Hello!
I am currently trying to make EH (exception handling) possible to be integrated in C++. This means that C++ code can throw exceptions and llvm code can catch such exception and llvm can throw exceptions that C++ can catch (or pass through). There are quite some difficulties with approach:
* I must write ABI specific backends for EH. Since we support Visual Studio and GCC, two different backends should be written. I am not sure, however, that EH is the same on all platforms ... so drivers for EH should probably be platform and ABI specific ...
* I do not know how to write code in such way, that C++ compiler nad llvm will be able to have the same type information for the same types (or to enable casts, e.g. if you throw type X extends Y and Y is known to C++, how will this be handled).
Further, there is also a problem with calling conversions with C++. C++ compilers can emit different return type conversions for struct or class types (as well as I am aware GCC uses pass-by-pointer, which is usually not used for structs with only 2 integers etc) and also different push strategies (this especially applies for member funcion call, where this pointer is passed through ECX register or as first argument).
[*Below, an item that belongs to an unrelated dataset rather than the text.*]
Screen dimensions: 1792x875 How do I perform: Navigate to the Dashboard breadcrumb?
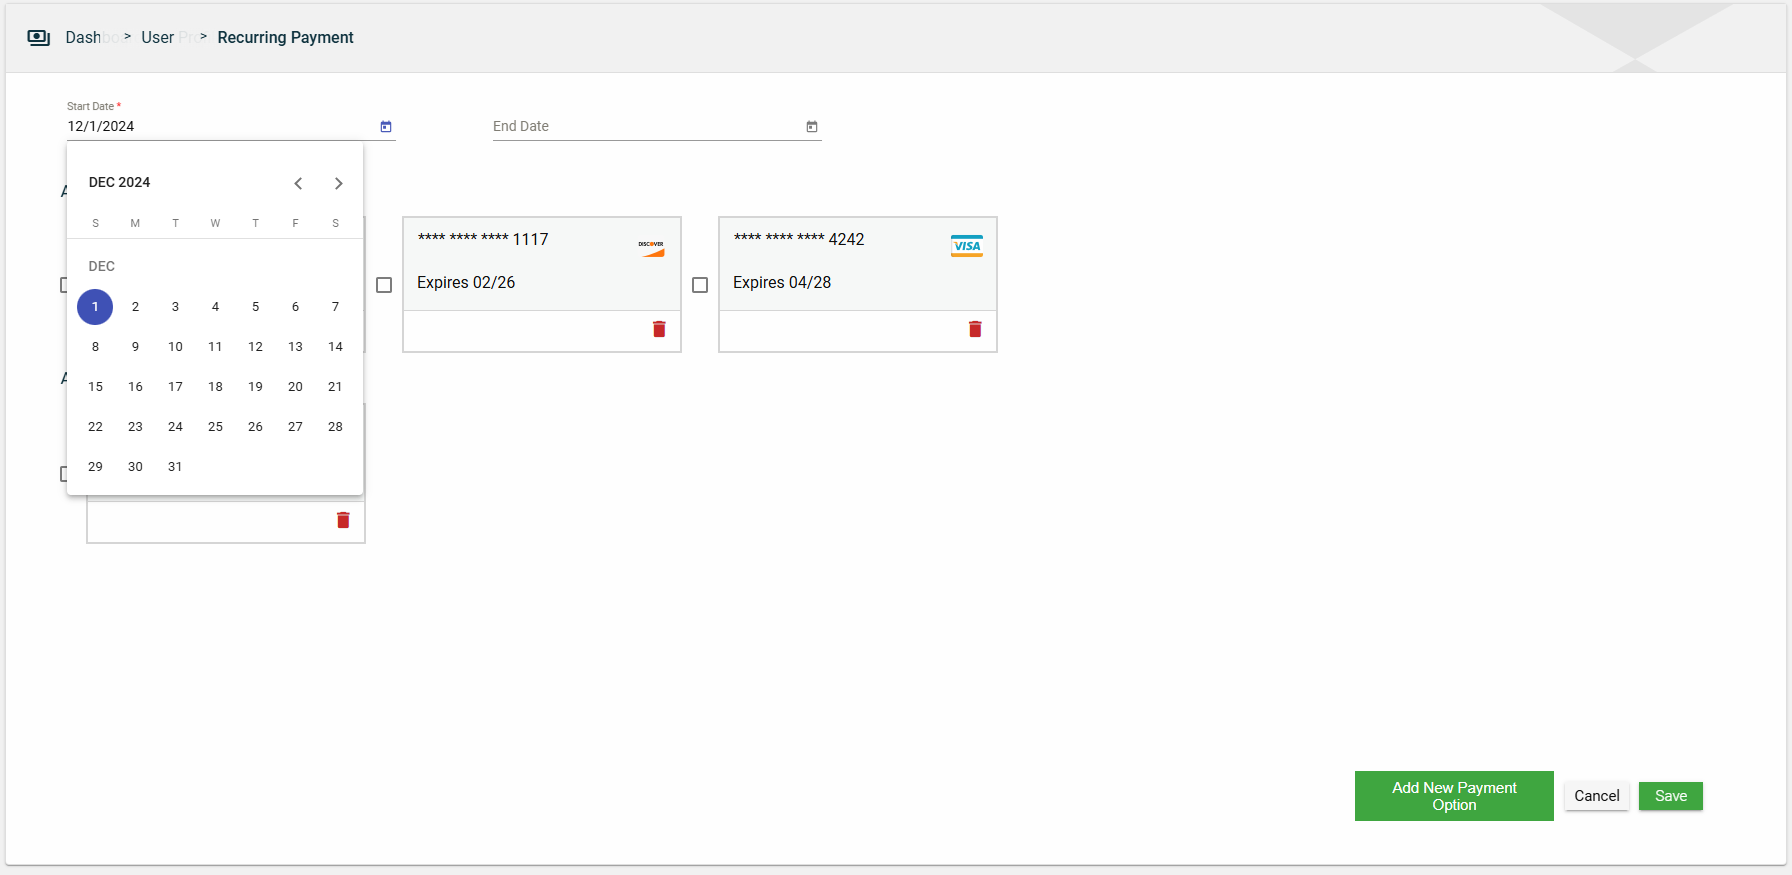pos(84,38)
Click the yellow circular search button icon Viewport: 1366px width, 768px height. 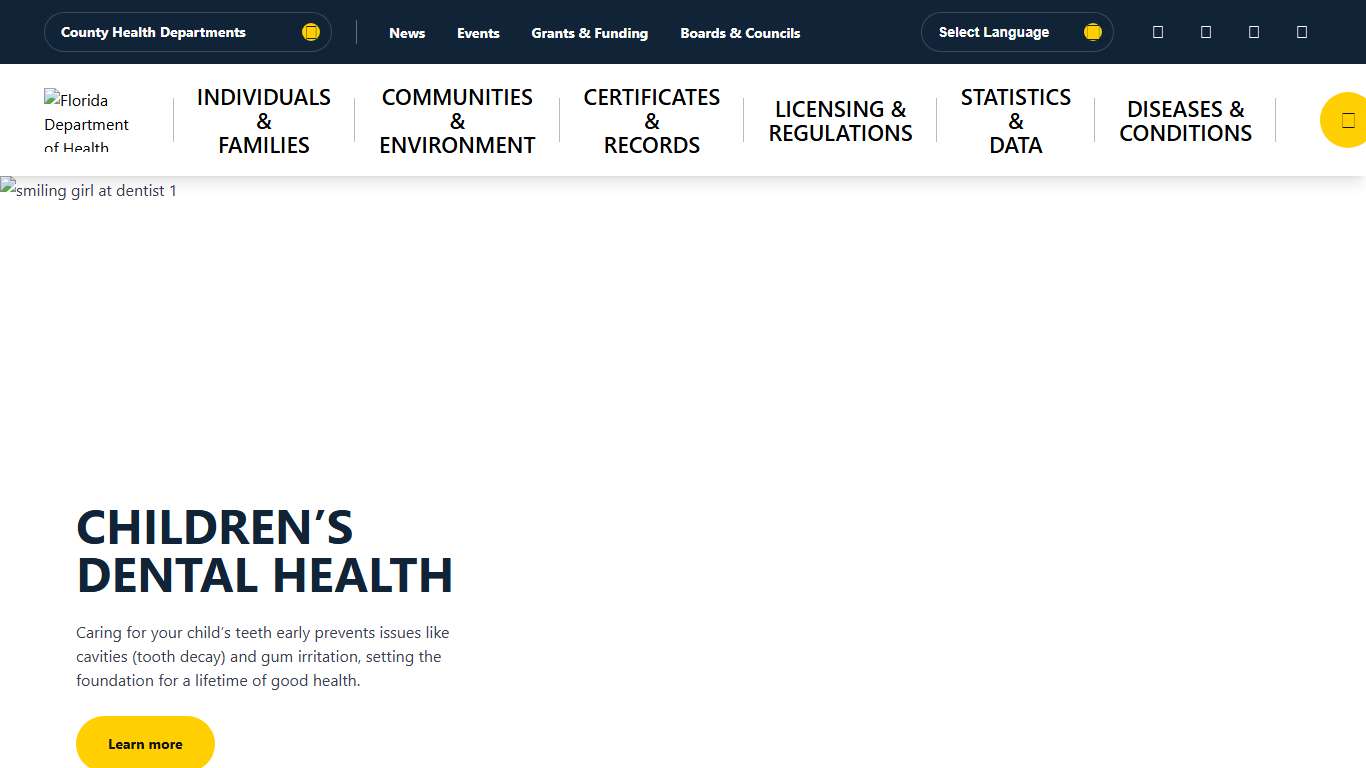click(x=1344, y=120)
I think with all these problems (and more are likely to arise), I don't know if it still makes sense to apply such fixes, they are too target/ABI specific. This leaves me with option to try the build tho whole engine (which is 300+k lines) with llvm-gcc. If I understand right, all such problems should disappear. So, if I compile, for example for x86 statically or with JIT, will the code be compatible (always!) at the end?
The problem in the engine is that the basecode will be generated statically for each platform while all scripts (that should be compiled) will be JIT-ed. I would still need to make special care so that scripts will actually compile to the same thing (since they are not C++) but will the llvm be compatible on all targets for JIT and anything else?
I am also asking how stables are llvm and llvm-gcc under cygwin (since our engine is windows based)? Do you think that we can compile such thing without really big problems (and hacks)?